Transcribe the entries below exactly; leave every image out.

(Collected data)
◆ ◆ ◆ ◆
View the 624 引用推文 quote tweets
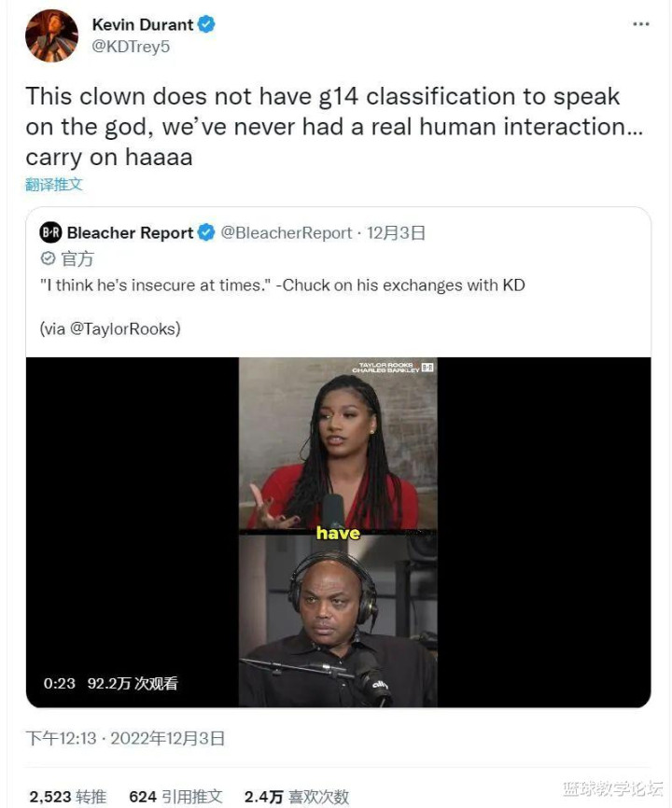The height and width of the screenshot is (808, 672). (175, 797)
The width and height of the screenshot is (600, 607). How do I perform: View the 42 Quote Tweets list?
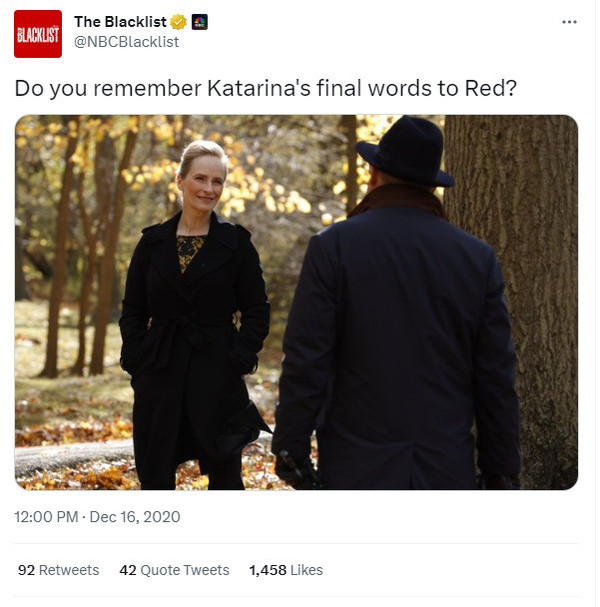coord(174,570)
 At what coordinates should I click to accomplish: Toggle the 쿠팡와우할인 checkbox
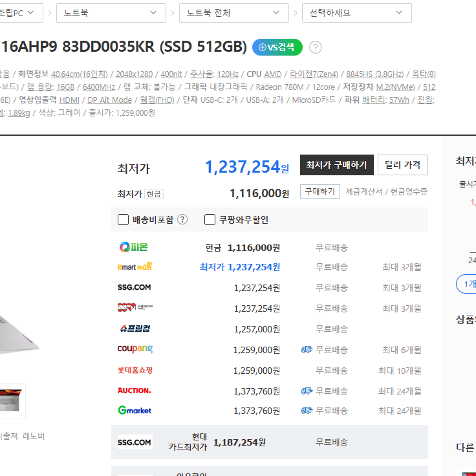pyautogui.click(x=210, y=219)
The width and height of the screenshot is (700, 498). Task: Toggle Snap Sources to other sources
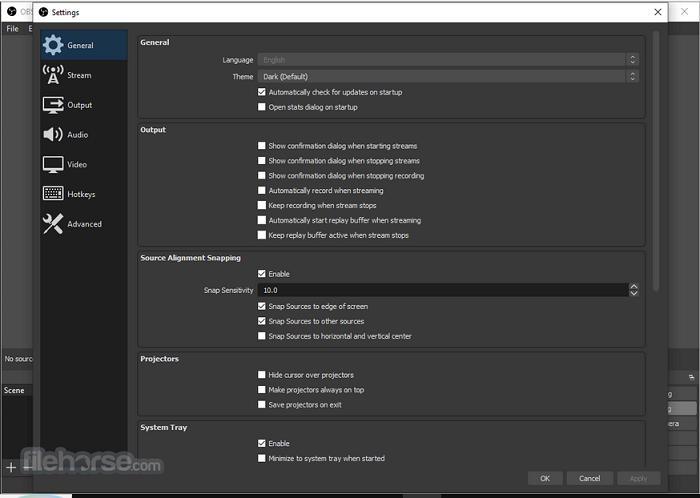coord(262,321)
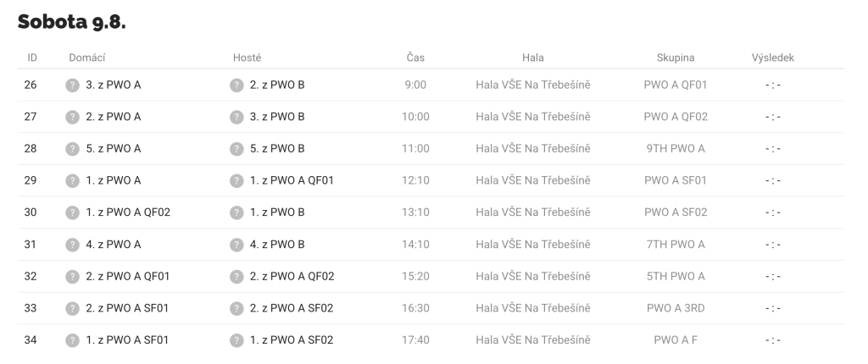Click the placeholder icon for 1. z PWO A QF01
The height and width of the screenshot is (364, 868).
click(x=236, y=181)
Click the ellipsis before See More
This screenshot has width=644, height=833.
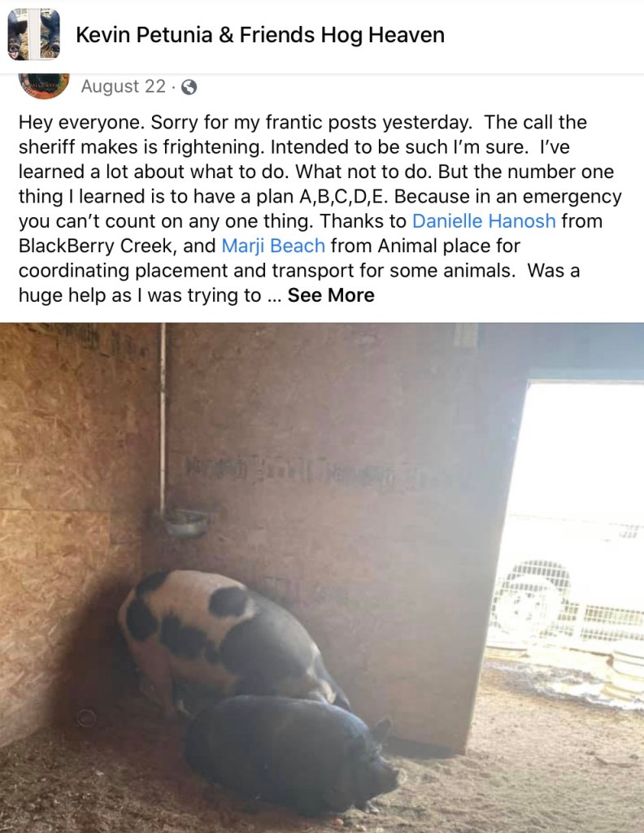pos(274,296)
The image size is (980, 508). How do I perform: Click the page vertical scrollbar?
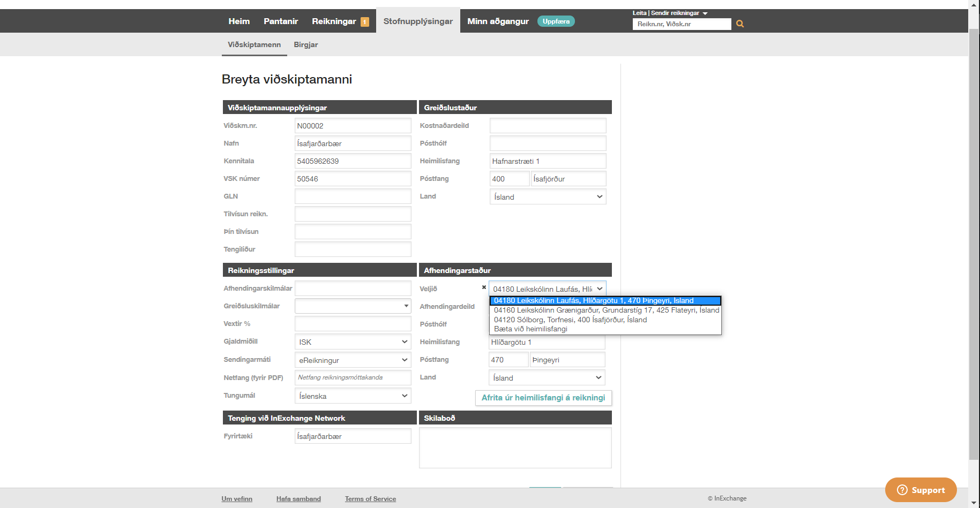point(974,214)

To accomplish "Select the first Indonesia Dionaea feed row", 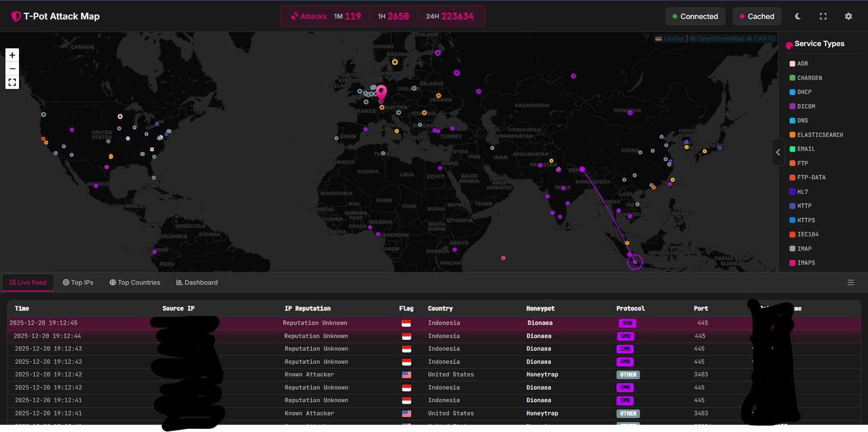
◆ ◆ ◆ ◆
- Task output -
View the 624 引用推文 quote tweets
The height and width of the screenshot is (808, 672). (175, 797)
The width and height of the screenshot is (600, 607). How do I perform: View the 42 Quote Tweets list?
coord(174,570)
 At what coordinates should I click to accomplish: Toggle the 쿠팡와우할인 checkbox
pyautogui.click(x=210, y=219)
The width and height of the screenshot is (700, 498). Task: Toggle Snap Sources to other sources
coord(262,321)
Click the placeholder icon for 1. z PWO A QF01
The height and width of the screenshot is (364, 868).
click(x=236, y=181)
Click the ellipsis before See More
This screenshot has width=644, height=833.
pos(274,296)
The image size is (980, 508). How do I perform: Click the page vertical scrollbar?
point(974,214)

To accomplish "Select the first Indonesia Dionaea feed row", 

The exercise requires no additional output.